-- GIVEN RECORDS --

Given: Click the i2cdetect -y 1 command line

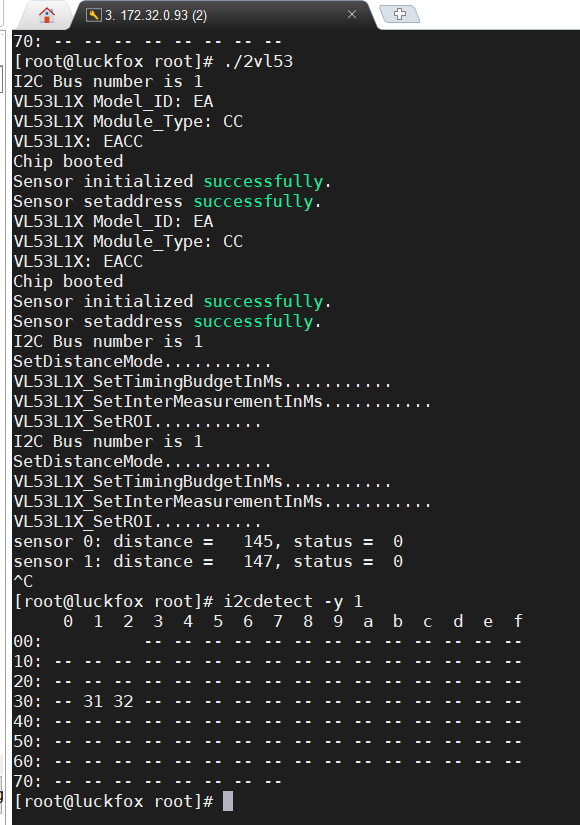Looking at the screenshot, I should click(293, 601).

--

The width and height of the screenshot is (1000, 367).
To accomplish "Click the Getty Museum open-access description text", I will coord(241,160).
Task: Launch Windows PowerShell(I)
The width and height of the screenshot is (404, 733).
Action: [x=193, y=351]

-- WHAT YOU NEED TO DO --
Rewrite the lines from the line with "Task: Launch Windows PowerShell(I)" to the line with "Action: [x=193, y=351]", substituting "Start" for "Launch" and leaving everything else unchanged.

-- FULL OUTPUT --
Task: Start Windows PowerShell(I)
The width and height of the screenshot is (404, 733).
Action: [x=193, y=351]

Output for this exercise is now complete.